In this study, despite women presenting with fewer cardiovascular risk factors, lesser comorbidities, a lower prevalence of pre-existing HF, better renal function, and higher LVEF as compared to men, 30-day all-cause mortality rate was comparable in women vs. men. Previous studies have indicated higher mortality rates among women compared to men in the context of CS and have often been attributed to factors such as older age, a greater burden of comorbidities, and a lower likelihood of early revascularization and MCS use. However, in this study, although they were more likely to be older, women tended to have less cardiovascular risk factors and comorbidities, and use of treatments was comparable in women vs. men, which might explain the lack of a sex-specific mortality risk. Also, previous studies on CS were mainly conducted in patients with AMI as the underlying etiology, and differences in pathomechanisms between AMI and HF as the cause of CS might contribute to explain the differences in mortality risks. Ultimately, based on the prior observation of differences in clinical presentation between women and men with HF-CS, it is tempting to speculate if the “true” mortality risk of women presenting with HF-CS might be even lower than in men if sex-specific treatment strategies had been used. Severe vascular complications, with subsequent interventions due to access-site-related ischemia or bleeding, may occur more frequently in women due to smaller vessel size. Access options for modern MCS devices, especially the still large ECMO cannulas, should be adapted and urgently improved to address anatomical differences in women, aiming to further enhance the risk–benefit ratio in women with HF-CS.

Limitations

The data used in this study were non-randomized, preventing us from establishing causal relationships between risk predictors and outcomes. Additionally, the assessment of patient characteristics may have been influenced by subjective judgments, particularly in challenging clinical environments such as intensive care units, emergency departments, or catheterization laboratories. Furthermore, this cohort did not collect invasive hemodynamic parameters, which could have provided additional insights and verification of sex-related differences. Although data were gathered from different hospitals in various countries, it is important to note that these hospitals were large tertiary care centers with significant experience in managing CS and utilizing MCS. This may have resulted in a higher use of MCS and a higher prevalence of severe CS in the cohort. It should be acknowledged that the use of MCS is a selective process, often favoring patients with higher physiological reserve. As a result, the generalizability of these findings may be limited, and there is a pressing need for randomized controlled trials specifically focusing on patients with HF-CS.

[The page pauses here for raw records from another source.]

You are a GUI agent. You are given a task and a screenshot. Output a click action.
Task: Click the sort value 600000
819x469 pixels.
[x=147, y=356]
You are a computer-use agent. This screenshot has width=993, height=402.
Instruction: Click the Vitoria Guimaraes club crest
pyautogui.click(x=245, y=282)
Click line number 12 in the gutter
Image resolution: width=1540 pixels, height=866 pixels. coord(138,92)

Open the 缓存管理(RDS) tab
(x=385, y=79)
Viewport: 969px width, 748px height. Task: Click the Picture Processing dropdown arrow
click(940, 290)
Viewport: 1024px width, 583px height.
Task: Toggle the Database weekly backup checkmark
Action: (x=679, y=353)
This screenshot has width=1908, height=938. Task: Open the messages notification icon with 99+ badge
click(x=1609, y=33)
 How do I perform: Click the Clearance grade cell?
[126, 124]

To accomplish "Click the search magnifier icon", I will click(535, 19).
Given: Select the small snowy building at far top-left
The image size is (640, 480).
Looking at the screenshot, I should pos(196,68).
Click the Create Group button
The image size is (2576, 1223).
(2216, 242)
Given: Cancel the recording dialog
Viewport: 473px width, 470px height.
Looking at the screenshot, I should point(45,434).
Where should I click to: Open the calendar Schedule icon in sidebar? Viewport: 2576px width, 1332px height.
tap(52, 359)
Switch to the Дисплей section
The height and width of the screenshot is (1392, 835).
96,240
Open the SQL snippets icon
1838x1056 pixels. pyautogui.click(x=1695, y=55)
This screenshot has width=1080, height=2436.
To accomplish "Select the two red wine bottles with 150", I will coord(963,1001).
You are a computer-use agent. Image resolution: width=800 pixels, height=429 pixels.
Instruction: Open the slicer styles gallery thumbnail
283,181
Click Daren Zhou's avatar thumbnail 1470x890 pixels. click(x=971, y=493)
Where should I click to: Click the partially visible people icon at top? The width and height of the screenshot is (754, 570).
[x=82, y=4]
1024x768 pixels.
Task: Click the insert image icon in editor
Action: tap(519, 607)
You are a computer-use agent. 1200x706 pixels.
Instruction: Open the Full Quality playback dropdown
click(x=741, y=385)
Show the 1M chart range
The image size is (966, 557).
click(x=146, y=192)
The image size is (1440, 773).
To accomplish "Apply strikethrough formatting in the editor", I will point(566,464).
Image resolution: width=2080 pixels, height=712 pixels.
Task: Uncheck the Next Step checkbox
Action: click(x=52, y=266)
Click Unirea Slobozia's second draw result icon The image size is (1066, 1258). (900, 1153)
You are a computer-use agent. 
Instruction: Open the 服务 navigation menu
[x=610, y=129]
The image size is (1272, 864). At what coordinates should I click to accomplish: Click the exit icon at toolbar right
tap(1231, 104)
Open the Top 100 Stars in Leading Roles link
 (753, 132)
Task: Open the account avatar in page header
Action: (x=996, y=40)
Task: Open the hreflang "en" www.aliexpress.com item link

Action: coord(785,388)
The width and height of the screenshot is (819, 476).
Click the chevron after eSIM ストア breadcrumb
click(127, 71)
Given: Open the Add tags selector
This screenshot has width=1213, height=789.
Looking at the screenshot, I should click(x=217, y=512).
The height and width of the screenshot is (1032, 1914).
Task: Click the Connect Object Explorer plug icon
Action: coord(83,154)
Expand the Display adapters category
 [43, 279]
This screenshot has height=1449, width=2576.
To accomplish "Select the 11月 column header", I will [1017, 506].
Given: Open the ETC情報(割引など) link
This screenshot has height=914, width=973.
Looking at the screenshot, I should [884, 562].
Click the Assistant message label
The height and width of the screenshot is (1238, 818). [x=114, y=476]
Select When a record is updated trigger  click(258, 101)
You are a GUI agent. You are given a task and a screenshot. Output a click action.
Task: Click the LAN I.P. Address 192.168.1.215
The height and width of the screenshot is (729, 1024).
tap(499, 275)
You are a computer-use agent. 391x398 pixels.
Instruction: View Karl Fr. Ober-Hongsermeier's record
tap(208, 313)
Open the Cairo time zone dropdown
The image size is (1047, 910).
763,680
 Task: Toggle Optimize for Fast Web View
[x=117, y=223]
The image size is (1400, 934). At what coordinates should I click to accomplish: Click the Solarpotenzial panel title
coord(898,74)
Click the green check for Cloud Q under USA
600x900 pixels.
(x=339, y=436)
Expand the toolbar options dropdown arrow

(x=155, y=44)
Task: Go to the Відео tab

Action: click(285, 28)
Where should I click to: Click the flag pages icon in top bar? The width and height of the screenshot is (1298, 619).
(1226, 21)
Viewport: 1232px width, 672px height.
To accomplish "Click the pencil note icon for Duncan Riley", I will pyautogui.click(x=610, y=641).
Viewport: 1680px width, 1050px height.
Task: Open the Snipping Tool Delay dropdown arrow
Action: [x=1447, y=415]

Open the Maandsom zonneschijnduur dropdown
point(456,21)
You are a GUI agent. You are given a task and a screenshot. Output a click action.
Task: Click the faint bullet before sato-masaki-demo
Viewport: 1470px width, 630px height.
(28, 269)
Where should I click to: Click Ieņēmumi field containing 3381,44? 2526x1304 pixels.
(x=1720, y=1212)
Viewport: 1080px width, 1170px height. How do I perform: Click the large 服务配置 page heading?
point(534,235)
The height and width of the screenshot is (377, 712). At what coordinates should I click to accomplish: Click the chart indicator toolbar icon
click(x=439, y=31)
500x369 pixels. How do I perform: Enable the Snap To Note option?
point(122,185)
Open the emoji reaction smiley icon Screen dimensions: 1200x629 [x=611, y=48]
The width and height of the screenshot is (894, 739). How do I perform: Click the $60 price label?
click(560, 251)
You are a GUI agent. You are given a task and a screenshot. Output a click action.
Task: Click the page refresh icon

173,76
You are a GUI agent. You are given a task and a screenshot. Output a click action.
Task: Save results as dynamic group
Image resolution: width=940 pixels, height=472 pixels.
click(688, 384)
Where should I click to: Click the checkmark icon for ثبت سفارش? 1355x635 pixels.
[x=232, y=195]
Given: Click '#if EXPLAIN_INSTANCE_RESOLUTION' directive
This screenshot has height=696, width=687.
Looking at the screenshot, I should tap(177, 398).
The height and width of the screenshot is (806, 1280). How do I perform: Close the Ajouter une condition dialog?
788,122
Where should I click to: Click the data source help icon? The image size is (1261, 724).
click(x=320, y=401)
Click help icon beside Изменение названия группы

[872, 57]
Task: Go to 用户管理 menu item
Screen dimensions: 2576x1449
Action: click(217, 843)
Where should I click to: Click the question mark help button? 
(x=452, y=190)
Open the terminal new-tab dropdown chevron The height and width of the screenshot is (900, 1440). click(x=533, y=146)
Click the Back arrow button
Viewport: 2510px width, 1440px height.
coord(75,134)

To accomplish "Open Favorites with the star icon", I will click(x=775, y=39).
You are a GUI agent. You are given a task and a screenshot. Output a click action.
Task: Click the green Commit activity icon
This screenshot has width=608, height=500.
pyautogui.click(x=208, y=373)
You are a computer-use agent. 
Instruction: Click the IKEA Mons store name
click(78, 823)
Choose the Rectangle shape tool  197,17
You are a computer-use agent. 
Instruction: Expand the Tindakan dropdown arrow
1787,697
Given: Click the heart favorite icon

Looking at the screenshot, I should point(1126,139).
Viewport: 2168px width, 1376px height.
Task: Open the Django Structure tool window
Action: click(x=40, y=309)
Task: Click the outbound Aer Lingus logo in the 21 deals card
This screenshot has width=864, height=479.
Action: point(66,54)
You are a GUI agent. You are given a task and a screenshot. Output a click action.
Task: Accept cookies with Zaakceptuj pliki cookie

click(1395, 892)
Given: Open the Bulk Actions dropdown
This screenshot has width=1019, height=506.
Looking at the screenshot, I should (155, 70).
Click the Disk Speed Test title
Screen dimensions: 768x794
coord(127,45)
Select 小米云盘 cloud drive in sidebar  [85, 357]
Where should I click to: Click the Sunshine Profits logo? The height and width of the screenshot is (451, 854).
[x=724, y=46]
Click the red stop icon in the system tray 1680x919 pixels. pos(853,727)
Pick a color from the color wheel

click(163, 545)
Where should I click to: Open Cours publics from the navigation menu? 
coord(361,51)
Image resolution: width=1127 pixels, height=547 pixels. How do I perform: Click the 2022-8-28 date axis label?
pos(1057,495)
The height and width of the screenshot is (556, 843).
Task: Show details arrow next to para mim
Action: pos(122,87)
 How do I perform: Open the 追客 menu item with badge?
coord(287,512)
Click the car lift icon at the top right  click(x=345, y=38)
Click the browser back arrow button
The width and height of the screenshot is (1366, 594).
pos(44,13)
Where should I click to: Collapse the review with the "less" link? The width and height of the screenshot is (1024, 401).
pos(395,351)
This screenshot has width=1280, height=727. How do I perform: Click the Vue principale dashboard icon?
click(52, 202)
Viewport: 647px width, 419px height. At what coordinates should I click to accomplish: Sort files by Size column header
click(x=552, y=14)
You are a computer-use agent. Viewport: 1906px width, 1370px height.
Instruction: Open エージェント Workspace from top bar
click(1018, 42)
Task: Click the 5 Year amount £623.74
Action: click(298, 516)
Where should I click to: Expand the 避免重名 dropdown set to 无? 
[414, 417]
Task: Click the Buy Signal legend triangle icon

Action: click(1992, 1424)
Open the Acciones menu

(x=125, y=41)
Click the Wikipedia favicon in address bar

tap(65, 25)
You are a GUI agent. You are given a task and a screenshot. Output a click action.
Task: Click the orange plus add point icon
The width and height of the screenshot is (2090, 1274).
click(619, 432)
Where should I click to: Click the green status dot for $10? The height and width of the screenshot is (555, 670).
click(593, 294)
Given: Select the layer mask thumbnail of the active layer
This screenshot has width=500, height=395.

Another crucial aspect to consider is the potential for selective “healthiness” among women within the context of this study. It is conceivable that women with comparable comorbidities and preexisting HF might not be identified as HF-CS patients or included in the study’s registry. This potential for selection bias may contribute to the observed disparities in clinical characteristics and outcomes between sex.

Clinical implications

These findings suggest that healthcare providers should be aware of potential differences in clinical presentation and comorbidities between women and men with HF-CS. The higher LVEF, lower rates of preexisting heart failure, fewer comorbidities, and lower incidence of renal failure as well as faster lactate clearance observed in women with HF-CS indicate that they may follow a distinct trajectory and may benefit from tailored management strategies to optimize outcomes. One potential approach could be to adopt a more restrictive utilization of MCS in women. Given their higher inherent potential for stabilization, a less liberal MCS strategy may be considered.

Importantly, despite these disparities, both female and male patients with HF-CS face similar high mortality risks, emphasizing the need for adequate interventions to improve outcomes for all patients with this critically ill population. Further research is warranted to better understand the underlying mechanisms contributing to develop targeted interventions and sex-tailored treatment strategies that address the unique needs of female and male patients with HF-CS.